Know your eggs - free-range, cage-free and colony
Sometimes it is not easy making buying decisions when there are several labels to choose from. Eggs are no exception, with free-range, cage-free and colony eggs available on supermarket shelves. We are shedding some light on these labels to help you choose.
What are the different egg production systems in New Zealand?
Cage eggs (Colony eggs)
Cage eggs come from hens that live in colony cages and are commonly referred to as colony eggs.
Colony cages are a marginal improvement on the conventional battery cages, which were banned in 2023. They provide slightly more space (minimum 750 cm2 per hen), are equipped with nest areas, and have limited perch space and a scratch area.
SPCA considers that cage systems, including colony cages, are inappropriate as they are unable to provide for a hen’s full repertoire of behavioural and physical wants and needs.
Cage-free eggs – barn and free-range production
Cage-free is a broad term and includes barn and free-range egg production systems. In a barn system, hens roam freely inside (uncaged).
There is currently no standard government definition of what free-range means in terms of egg production. Nor do the labelling requirements within the Food Standards Code (Food Standards Australia New Zealand) address the type of production system where eggs are laid.
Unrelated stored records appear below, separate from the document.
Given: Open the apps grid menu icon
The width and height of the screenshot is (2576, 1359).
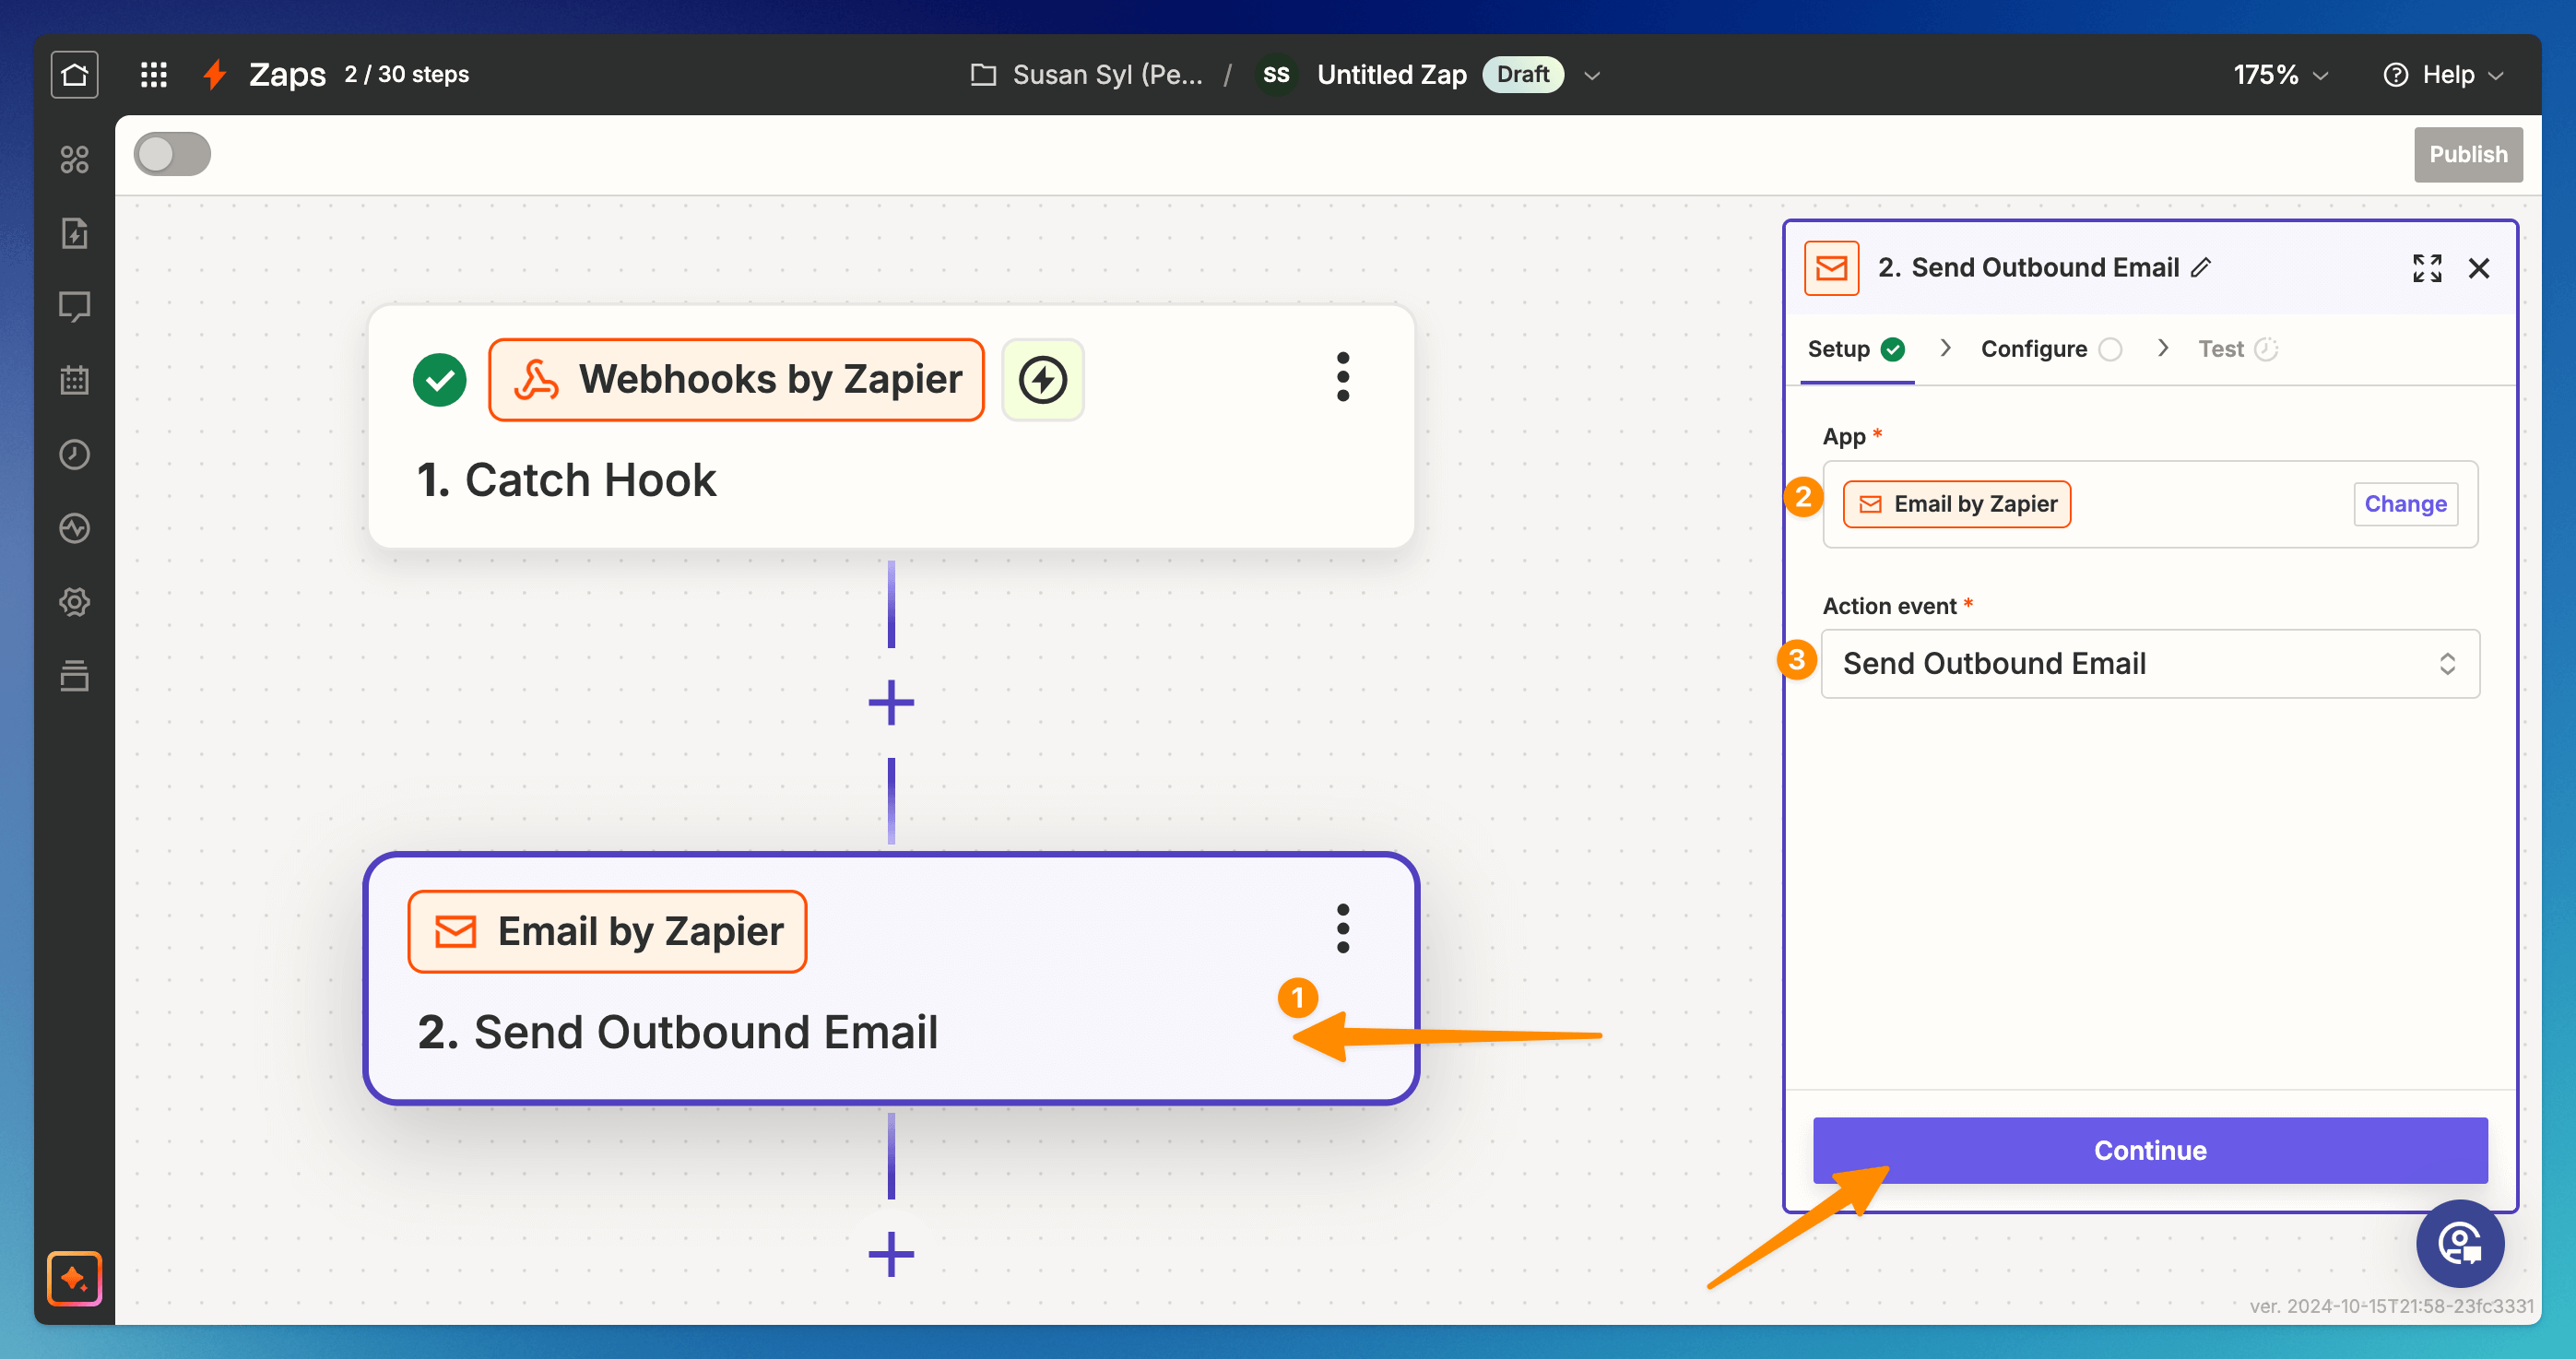Looking at the screenshot, I should [153, 75].
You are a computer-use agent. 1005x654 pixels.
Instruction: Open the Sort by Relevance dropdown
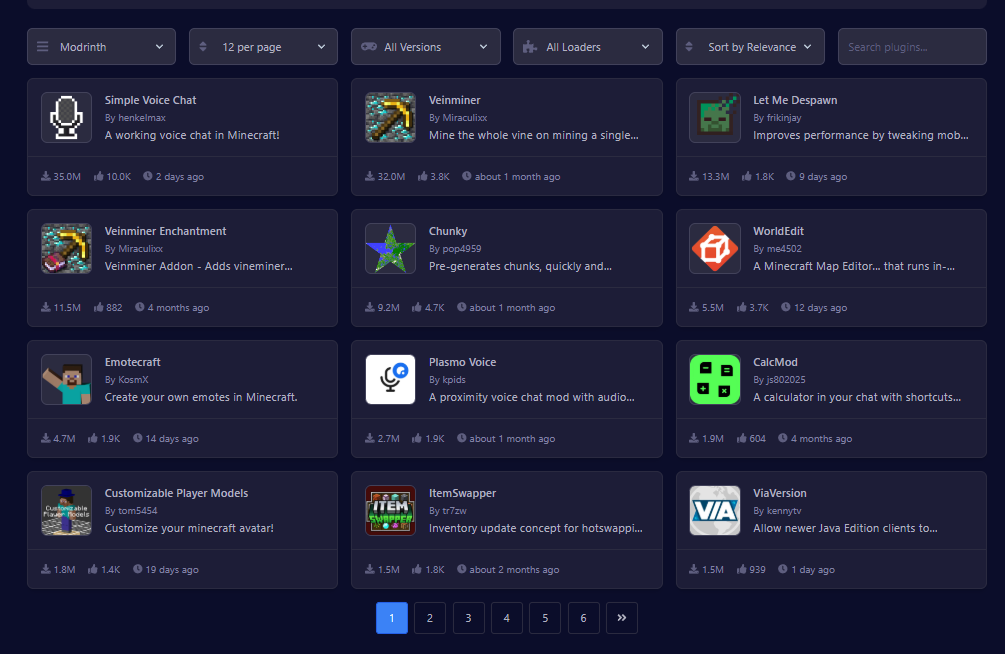749,46
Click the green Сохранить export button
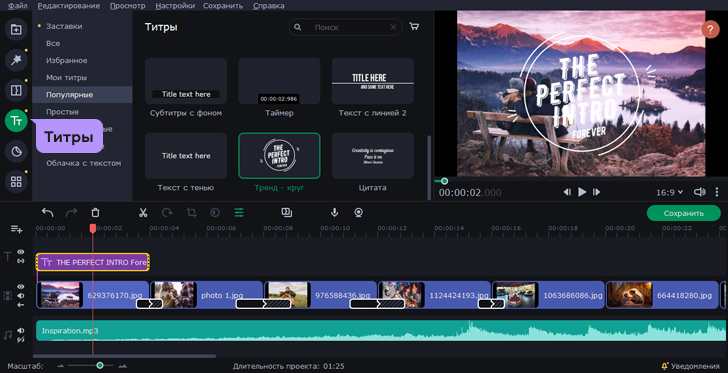The width and height of the screenshot is (728, 373). [683, 213]
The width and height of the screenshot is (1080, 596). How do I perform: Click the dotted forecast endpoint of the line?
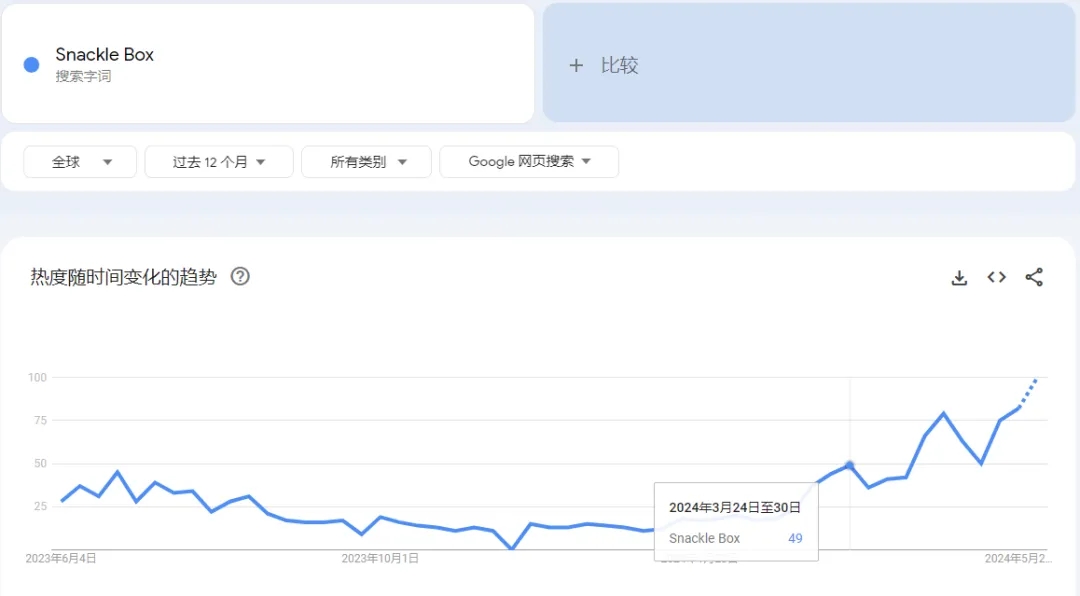1033,381
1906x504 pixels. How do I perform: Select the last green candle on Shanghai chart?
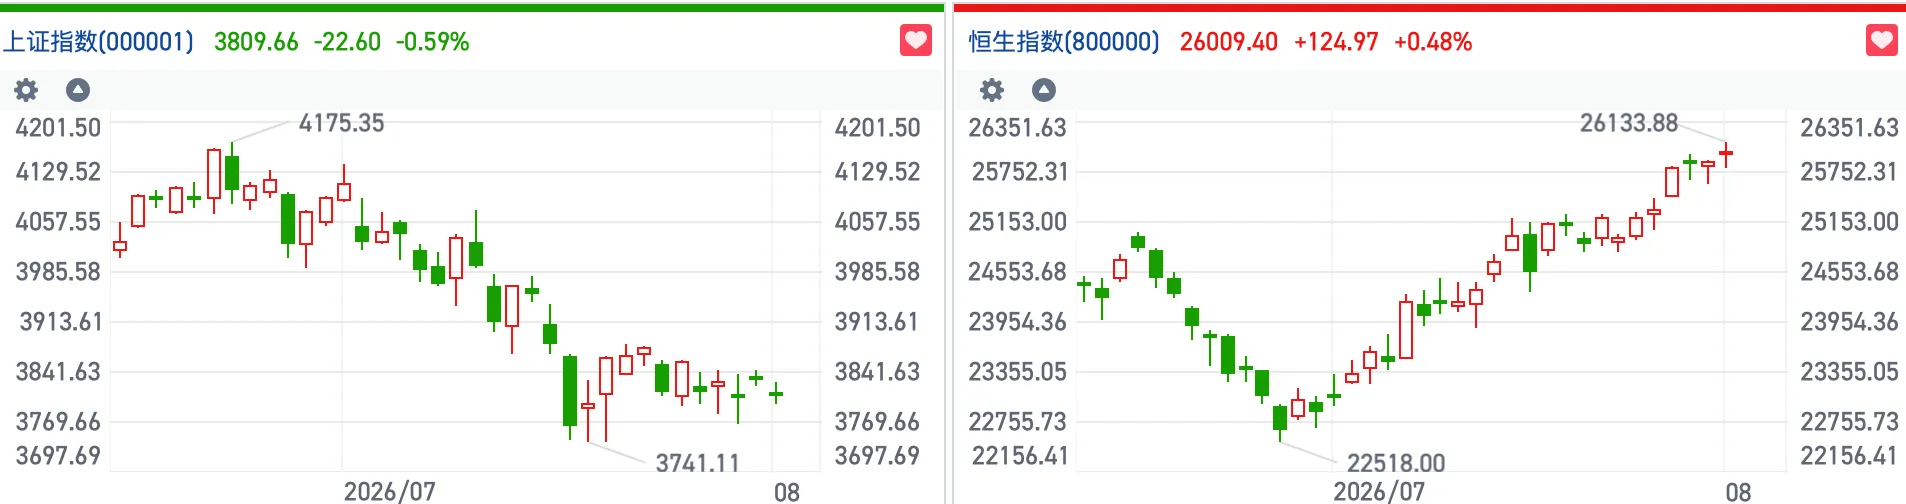click(x=776, y=393)
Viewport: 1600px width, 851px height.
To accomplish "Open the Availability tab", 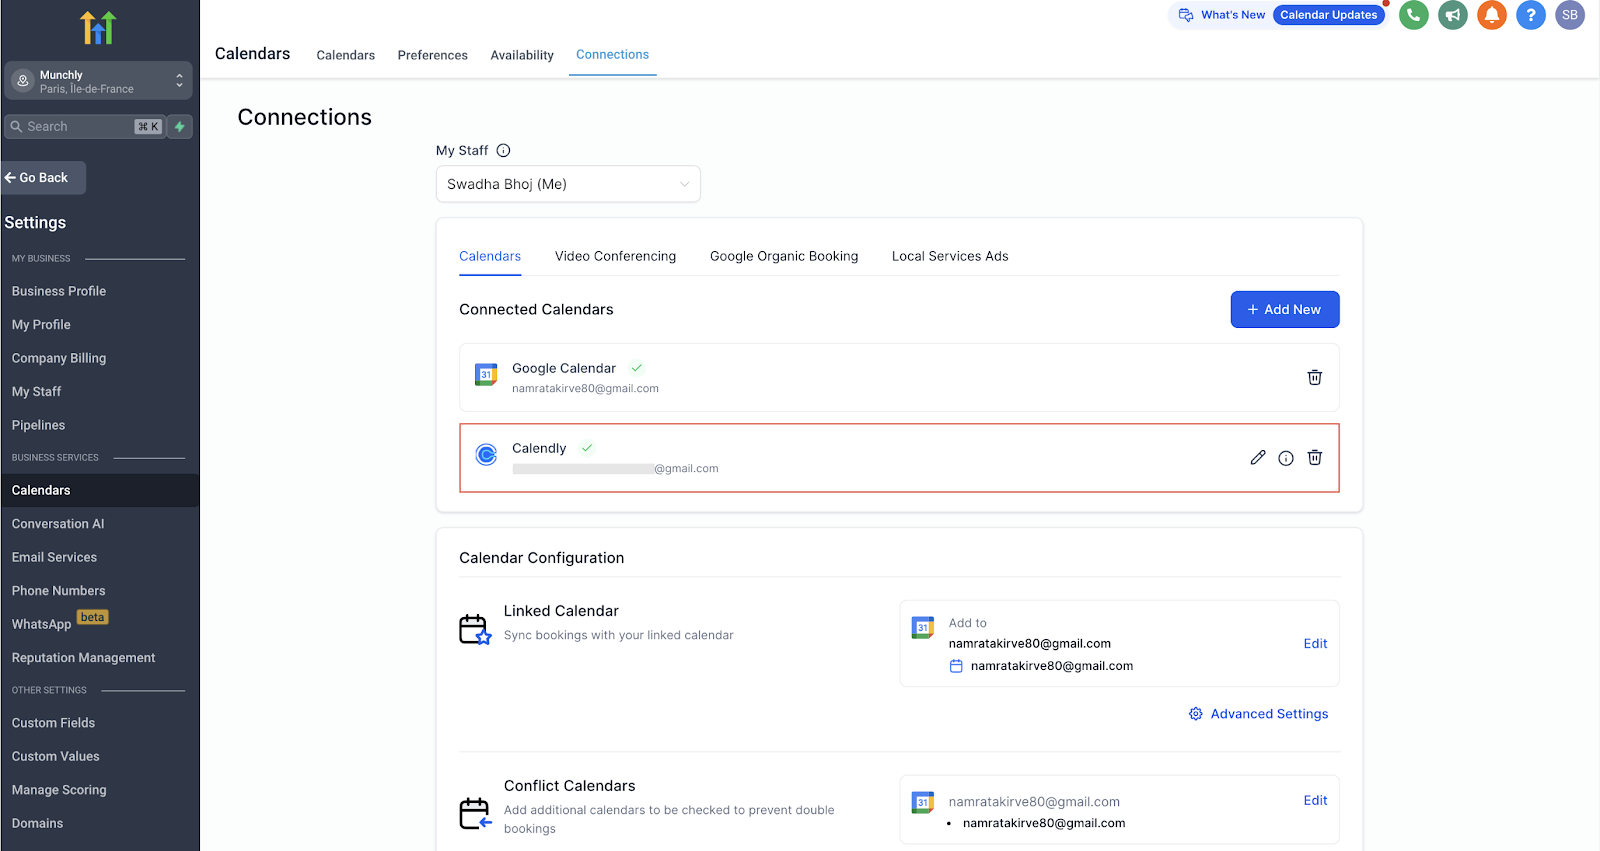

However, the New Zealand Fair Trading Act 1986 prohibits the use of any false, misleading or deceptive claims, or other representations.
The key difference with free-range eggs, as described by the Code of Welfare for Layer Hens (2018) developed under the Animal Welfare Act 1999, is that hens are kept in barns with access to an outdoor range. While the Code does not specify a minimum size of the outdoor area, it limits the number of chickens on the range to 2,500 per hectare.
For both barn and free-range systems, sheds are generally fitted with the same equipment, including nesting boxes that provide a quiet space for hens to lay their eggs, litter on the floor that provides hens with opportunities to scratch, forage, explore, and dust bathe.
However, in free-range systems, access to the outdoors is given through pop-holes placed along the shed walls. Where pop-holes provide an outlook that is attractive to the hens, this can help encourage hens out onto the range, allowing them to actively explore their environment.
Just providing access to an outdoor area does not necessarily mean that the hens use the range well or go outside as often as they could. Whether hens range outside depends on several factors, including the availability and type of shelter outside, a hen’s own innate fear of overhead predators, such as hawks (this is where overhead shelter is effective), early outdoor experience, pop-hole availability, as well as season and weather conditions, amongst others.
How can I make an informed decision?
Unfortunately, terms such as 'free-range’ or ‘free to roam’ do not always provide assurance of good animal welfare.
You may want to ask producers some questions before buying their eggs. Good questions include:
- What is the stocking density on the farm?
- What kind of conditions do the hens live in?
- How many hens are there per square metre outside?
- What access do the hens have to the outdoors?
- What type of shelter do the hens have outside on the range?
- Are the farms regularly audited?
Alternatively, you can look for independent trusted third-party certification on the product label to assure you that high animal welfare standards have been achieved.
Certification programmes have their own standards to which farms are audited, and these may differ between programmes. For example, the size of the outdoor range required, and the amount of time hens are given access to the range, may differ between different standards. Auditing may be independent, announced and unannounced, depending on requirements of the programme. Programmes include SPCA Certified, AsureQuality, or BioGro logos, amongst others.
All SPCA Certified branded eggs are cage-free and come from barn and free-range farms that are independently audited according to the SPCA Certified animal welfare standards for layer hens.
By buying eggs from those farmers that are independently audited for animal welfare, you can ensure that the eggs you are buying are from farms that care about the welfare of their hens.